O substitutivo ao PLP 152/2025 não nasce para proteger trabalhadores; nasce para estabilizar juridicamente o modelo de negócios das plataformas, garantindo previsibilidade regulatória e redução de riscos empresariais. É uma lei para as plataformas, não para quem trabalha nelas. Não surpreende que a crise do sindicalismo tenha permitido que esses projetos avancem quase sem contraponto estrutural ou evidente apoio numa suposta ideia do “mal menor”. Mas isso não pode justificar a aceitação passiva de um marco regulatório que reforça a exploração do trabalho pelo algoritmo travestida de “autonomia”.
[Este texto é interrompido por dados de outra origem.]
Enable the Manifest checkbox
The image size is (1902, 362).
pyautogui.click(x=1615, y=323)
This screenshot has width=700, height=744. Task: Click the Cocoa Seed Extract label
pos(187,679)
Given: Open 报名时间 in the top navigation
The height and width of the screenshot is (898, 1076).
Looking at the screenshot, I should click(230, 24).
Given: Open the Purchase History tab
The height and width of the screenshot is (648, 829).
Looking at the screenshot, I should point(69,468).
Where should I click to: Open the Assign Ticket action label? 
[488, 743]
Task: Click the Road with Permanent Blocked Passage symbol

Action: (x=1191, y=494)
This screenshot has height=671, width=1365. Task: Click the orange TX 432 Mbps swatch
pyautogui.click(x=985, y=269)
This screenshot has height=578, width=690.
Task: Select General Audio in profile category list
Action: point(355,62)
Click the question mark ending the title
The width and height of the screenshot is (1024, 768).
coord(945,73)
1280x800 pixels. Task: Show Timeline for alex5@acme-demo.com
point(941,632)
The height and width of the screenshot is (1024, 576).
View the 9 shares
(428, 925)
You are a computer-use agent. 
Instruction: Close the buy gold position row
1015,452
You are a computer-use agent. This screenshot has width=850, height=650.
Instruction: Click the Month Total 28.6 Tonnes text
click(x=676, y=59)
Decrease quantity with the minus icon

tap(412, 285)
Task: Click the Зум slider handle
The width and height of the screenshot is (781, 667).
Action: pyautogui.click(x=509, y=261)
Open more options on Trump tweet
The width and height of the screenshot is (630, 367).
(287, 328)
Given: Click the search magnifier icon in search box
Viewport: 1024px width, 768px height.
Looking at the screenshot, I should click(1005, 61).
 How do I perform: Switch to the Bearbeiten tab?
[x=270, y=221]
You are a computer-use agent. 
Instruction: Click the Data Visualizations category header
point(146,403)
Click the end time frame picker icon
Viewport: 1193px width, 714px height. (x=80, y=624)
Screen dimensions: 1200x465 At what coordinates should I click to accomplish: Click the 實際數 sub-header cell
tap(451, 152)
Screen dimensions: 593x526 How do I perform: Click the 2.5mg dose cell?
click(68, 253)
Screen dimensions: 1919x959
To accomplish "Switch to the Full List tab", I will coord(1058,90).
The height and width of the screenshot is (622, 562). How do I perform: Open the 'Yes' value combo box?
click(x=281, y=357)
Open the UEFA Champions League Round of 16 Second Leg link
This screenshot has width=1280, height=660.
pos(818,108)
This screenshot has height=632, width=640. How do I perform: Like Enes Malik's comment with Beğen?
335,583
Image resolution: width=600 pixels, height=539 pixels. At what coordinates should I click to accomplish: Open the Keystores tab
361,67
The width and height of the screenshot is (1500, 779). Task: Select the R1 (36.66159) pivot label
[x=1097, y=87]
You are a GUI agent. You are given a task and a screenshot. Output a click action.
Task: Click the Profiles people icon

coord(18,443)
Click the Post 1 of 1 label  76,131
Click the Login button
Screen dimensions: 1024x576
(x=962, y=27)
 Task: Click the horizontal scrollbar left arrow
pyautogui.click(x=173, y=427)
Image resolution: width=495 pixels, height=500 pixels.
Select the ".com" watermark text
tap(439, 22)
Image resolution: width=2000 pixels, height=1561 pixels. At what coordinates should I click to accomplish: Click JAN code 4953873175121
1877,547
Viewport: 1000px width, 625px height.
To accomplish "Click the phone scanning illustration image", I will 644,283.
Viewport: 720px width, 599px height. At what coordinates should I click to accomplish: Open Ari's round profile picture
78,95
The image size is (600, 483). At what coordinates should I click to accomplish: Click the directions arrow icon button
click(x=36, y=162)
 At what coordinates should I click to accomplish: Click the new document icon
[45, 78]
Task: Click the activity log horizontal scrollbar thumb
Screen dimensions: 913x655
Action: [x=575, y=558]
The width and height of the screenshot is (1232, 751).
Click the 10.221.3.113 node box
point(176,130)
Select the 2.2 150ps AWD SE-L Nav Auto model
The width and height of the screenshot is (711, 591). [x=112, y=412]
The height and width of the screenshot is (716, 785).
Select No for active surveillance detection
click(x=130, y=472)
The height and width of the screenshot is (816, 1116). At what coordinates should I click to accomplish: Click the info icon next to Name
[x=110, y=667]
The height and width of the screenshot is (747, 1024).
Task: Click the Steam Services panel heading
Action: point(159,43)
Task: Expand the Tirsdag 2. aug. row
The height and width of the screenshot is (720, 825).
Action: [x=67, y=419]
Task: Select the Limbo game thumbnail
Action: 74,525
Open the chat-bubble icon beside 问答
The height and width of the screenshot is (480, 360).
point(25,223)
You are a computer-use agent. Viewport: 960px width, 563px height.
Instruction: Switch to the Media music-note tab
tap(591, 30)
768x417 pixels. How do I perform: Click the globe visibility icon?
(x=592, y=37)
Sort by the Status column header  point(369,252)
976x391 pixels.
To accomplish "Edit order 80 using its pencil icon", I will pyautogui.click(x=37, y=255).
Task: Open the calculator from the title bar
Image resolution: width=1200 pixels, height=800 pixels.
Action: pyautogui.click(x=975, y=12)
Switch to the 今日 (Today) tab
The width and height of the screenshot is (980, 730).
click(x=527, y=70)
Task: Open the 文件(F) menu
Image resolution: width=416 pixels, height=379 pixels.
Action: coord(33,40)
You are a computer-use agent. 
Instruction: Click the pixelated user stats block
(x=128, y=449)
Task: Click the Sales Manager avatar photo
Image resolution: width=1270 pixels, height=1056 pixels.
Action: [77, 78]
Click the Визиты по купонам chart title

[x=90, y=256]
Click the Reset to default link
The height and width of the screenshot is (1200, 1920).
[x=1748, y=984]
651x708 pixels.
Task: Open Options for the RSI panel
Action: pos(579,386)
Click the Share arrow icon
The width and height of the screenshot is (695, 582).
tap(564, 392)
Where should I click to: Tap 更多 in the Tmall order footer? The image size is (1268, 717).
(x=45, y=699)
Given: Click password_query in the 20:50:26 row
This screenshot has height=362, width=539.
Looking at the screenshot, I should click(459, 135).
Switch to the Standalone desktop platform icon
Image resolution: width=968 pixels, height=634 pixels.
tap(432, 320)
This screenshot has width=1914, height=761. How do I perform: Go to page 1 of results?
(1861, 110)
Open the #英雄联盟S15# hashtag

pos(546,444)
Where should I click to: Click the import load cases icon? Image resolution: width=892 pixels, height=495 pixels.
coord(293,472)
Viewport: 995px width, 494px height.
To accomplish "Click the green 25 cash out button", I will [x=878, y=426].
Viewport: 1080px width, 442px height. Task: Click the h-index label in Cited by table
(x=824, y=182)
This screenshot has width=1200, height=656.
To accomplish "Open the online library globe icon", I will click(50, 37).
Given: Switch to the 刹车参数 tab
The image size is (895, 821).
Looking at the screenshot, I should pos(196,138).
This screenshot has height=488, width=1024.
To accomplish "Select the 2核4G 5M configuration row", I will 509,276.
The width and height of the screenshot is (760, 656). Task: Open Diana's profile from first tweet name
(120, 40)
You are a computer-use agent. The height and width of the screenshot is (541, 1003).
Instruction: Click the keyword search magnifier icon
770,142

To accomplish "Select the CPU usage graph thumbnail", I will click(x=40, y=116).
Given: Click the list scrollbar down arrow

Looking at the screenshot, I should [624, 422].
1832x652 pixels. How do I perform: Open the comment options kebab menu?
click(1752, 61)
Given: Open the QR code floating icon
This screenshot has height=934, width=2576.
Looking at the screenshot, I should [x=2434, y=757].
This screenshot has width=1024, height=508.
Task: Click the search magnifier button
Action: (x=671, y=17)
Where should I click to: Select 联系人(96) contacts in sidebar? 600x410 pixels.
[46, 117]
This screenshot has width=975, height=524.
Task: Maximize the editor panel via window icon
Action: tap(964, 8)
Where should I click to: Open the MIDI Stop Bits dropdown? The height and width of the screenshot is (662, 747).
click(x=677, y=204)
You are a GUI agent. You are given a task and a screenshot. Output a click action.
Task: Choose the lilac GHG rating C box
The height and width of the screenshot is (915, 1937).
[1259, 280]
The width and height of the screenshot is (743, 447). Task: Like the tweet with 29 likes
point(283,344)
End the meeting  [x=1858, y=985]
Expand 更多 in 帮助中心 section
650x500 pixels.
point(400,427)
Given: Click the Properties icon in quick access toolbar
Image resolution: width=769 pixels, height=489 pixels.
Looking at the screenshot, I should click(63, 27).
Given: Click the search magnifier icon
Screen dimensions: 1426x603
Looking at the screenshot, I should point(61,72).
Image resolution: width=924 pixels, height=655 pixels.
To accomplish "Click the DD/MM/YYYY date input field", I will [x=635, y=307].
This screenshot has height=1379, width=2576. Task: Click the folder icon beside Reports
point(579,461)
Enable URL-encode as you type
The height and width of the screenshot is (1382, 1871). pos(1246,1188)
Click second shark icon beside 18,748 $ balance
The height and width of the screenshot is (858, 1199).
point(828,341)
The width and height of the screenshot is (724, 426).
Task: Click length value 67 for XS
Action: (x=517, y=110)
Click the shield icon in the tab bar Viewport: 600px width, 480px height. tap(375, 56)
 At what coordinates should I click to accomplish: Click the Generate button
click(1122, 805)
Nós precisamos lutar por uma legislação que reconheça a realidade de subordinação e que enfrente a subordinação algorítmica como instrumentos do Direito do Trabalho. O PLP 152/2025 faz sua escolha: a precariedade vira política pública. Por isso, este projeto deve ser amplamente rejeitado. Não podemos aceitar que o Estado legitime um regime de exceção trabalhista, criando trabalhadores de segunda categoria em nome de uma falsa modernidade. O futuro do trabalho não pode ser entregue às plataformas. O futuro do trabalho deve ser construído com direitos, dignidade e proteção, e o PLP 152/2025, definitivamente, caminha na contramão disso.